With his abusive and impatient service, ill temper and overt snobbery, Basil Fawlty might not have expected to be a point of reference forbed-and-breakfast owners.
But 50 years after Fawlty Towers first aired on the BBC, B&Bs in Torquay are still fond of the town’s association with the sitcom and its eponymous proprietor.
While the beloved show was never filmed in the Devon town or the surrounding English Riviera, it was chosen as the setting after the writer and star John Cleese’s real-life encounter with an eccentric hotelier in the seaside town.

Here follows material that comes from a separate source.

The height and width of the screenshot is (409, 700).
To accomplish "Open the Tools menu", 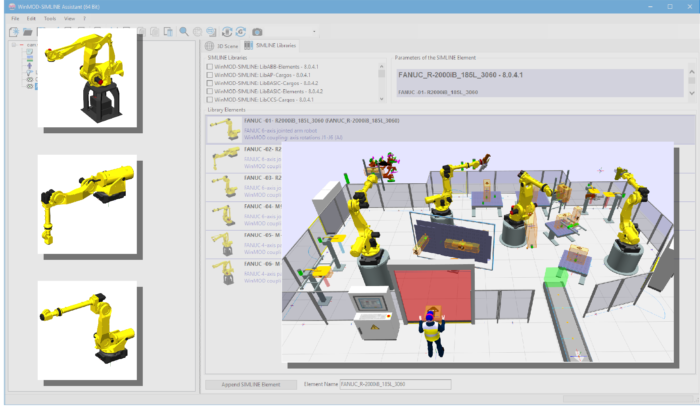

Cleese and the Monty Python team stayed at Torquay’s Gleneagles hotel in 1970, during which the proprietor and retired naval officer, Donald Sinclair, and his wife, Beatrice, provided the inspiration for two of UK comedy’s most enduring characters, Basil and Sybil Fawlty.
Sinclair is said to have berated Terry Gilliam for using his knife and fork incorrectly, and threw Eric Idle’s bag over a wall believing it contained a bomb, which turned out to be a ticking alarm clock.
Julian Banner-Price, the owner of the lauded 25 Boutique B&B, says the town and the hospitality industry have long moved on from the days of Sinclair and Fawlty, allowing them to look back with affection for the Bafta-winning show.
“Most people look on it with fond memories,” Banner-Price, 52, says from the drawing room. “We’re grateful that it still puts us on the map. I don’t think anyone comes back thinking that Torquay is like that any more.”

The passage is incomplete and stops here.